The "Number of Faint Stars" Technique. The image of a sharply focused star concentrates its light in the smallest possible area. When stars are even slightly out of focus, their light is spread over a larger area, so fewer faint background stars will appear in focus-mode images. Set the exposure time to several seconds, focus approximately, then select a field with no bright stars in it. Slowly change the focus. As you move away from best focus, faint stars will drop out of the image; and as you approach best focus, more faint stars will appear. Proceed in very small steps—this technique is quite sensitive. Since the faint star images are literally "buried in the noise," their presence is subtle but easy enough to recognize. Even when you cannot see any change in the size of the star images, the number of faint stars increases sharply at best focus.

The "Longest Blooming Trail" Technique. The blooming trails that are so annoying in antiblooming CCD cameras can be harnessed as a focusing aid. Focus approximately, then center on a star that is bright enough to cause a readily visible blooming trail on the computer screen. When the star image is in the best focus, the concentrated starlight causes pixels to bloom; the more concentrated the light, the better the focus. An additional cue is that the better the focus, the thinner the blooming trail. Focus back and forth until the blooming trail is as long and thin as you can get it.

The "Diffraction-Spike" Technique. When the seeing is poor, star image blobs look the same over a considerable focus range. At such times, the contrast and visibility of diffraction spikes protruding from a star image may be easier to judge. You can generate handy diffraction patterns by placing one or many straight obstructions, such as wooden dowels over the front of the telescope tube. The thinner and closer the dowels, the wider (and weaker) the diffraction pattern. Two V^-inch dowels separated by two inches produce a useful spike, and an array of six dowels spaced an inch apart generates a big, bright spike. A dramatic alternative is to place a piece of hardware cloth (wire mesh with V^-inch spacing) over the front of the tube. When the extensive diffraction pattern looks bright and sharp, the camera is in focus.

"Holes-in-a-Mask" Technique. When a star is in sharp focus, rays across the entire aperture converge in the star image. If you place a two-hole mask (a piece of cardboard with holes cut in it) over the telescope tube, light from the two openings will converge at best focus. In poor seeing, it is relatively easy to tell when the two images merge into one. The holes in the mask should be about one-fourth the aperture and should be placed at opposite sides of the aperture. As you approach focus, the two images merge into an elongated blob, become round at best focus, become elongated past best focus, and finally split into distinct beams. After you focus, remove the mask.

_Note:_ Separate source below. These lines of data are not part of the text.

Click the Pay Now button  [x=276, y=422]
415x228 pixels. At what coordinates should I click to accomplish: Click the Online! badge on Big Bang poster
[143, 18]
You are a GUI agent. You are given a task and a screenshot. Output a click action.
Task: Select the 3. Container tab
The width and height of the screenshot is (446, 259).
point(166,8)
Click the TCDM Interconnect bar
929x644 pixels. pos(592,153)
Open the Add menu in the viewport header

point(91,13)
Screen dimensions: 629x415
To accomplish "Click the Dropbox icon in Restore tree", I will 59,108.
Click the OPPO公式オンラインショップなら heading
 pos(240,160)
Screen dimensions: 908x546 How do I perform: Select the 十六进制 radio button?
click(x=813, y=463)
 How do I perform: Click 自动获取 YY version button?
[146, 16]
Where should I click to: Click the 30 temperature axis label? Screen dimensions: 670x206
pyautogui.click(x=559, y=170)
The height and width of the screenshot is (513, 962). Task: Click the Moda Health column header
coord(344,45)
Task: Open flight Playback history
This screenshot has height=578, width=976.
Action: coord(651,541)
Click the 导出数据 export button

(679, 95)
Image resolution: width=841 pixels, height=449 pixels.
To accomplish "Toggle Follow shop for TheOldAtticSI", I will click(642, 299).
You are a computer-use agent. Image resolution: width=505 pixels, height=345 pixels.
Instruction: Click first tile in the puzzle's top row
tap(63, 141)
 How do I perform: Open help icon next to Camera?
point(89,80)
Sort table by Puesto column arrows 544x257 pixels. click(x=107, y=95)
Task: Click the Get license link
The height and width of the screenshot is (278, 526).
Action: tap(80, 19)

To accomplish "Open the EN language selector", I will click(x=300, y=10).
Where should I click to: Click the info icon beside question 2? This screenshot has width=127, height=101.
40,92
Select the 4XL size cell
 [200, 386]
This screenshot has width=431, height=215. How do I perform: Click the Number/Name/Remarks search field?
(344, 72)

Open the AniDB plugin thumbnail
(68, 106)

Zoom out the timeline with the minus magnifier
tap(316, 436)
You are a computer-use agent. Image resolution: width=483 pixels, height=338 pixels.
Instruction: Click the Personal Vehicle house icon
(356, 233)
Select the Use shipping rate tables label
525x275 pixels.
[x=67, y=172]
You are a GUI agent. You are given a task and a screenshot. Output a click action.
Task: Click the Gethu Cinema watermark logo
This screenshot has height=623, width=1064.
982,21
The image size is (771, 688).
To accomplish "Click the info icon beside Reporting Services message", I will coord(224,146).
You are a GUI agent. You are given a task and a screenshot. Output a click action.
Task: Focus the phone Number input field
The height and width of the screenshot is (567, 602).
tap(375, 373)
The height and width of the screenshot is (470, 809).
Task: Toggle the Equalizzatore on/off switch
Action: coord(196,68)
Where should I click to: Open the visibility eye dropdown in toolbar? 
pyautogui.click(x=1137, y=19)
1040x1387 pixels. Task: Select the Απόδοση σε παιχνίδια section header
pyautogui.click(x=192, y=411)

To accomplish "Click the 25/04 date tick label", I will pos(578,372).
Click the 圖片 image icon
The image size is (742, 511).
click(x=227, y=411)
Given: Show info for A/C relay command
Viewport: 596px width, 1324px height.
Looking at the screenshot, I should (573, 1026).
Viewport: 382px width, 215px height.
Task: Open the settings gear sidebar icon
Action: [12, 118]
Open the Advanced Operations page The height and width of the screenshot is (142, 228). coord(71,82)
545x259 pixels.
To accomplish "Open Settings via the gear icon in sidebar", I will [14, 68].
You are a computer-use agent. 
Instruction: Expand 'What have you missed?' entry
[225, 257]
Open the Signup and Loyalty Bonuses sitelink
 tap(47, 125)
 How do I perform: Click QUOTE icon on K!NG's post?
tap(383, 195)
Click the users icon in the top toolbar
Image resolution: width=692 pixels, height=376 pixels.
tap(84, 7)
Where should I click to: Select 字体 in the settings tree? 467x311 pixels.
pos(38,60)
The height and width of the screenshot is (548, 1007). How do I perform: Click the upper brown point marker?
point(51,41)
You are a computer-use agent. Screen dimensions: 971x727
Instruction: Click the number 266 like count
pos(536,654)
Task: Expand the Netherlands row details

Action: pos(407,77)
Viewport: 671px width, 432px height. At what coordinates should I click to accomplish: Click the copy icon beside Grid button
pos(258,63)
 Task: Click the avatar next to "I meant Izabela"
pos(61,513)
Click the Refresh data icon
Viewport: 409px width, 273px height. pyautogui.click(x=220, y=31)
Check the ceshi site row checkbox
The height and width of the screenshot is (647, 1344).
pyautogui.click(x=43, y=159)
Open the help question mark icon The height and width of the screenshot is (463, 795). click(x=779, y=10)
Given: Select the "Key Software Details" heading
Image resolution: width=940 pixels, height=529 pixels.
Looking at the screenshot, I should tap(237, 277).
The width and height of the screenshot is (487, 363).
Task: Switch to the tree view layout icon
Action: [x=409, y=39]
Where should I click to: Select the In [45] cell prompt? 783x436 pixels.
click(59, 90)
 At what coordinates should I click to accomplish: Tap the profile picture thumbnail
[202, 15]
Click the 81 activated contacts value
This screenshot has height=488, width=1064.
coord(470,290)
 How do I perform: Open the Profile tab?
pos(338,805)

A variation of this method is the three-hole mask. Cut three holes in a sheet of cardboard; they should be about one-fourth the aperture in diameter and spaced 120° apart. With this mask in place, you will see triangular images except when the telescope is near perfect focus. When you get round star images, remove the mask.

5.3.3 Automated Focusing

Focusing can be automated providing you have a good-quality motorized focuser, a CCD with a reasonably fast image readout, and appropriate autofocus software. When it's time to focus the image, simply identify a star and turn focusing over to the software.

The software usually runs the focuser well inside focus, and then systematically steps outward through focus, monitoring and measuring the size of the defo-cused image at each position. Plotted on a graph, the size is a "V"-shaped curve, with the smallest star image and best focus at the base of the "V." The software solves for the best position and then moves the focuser to that point.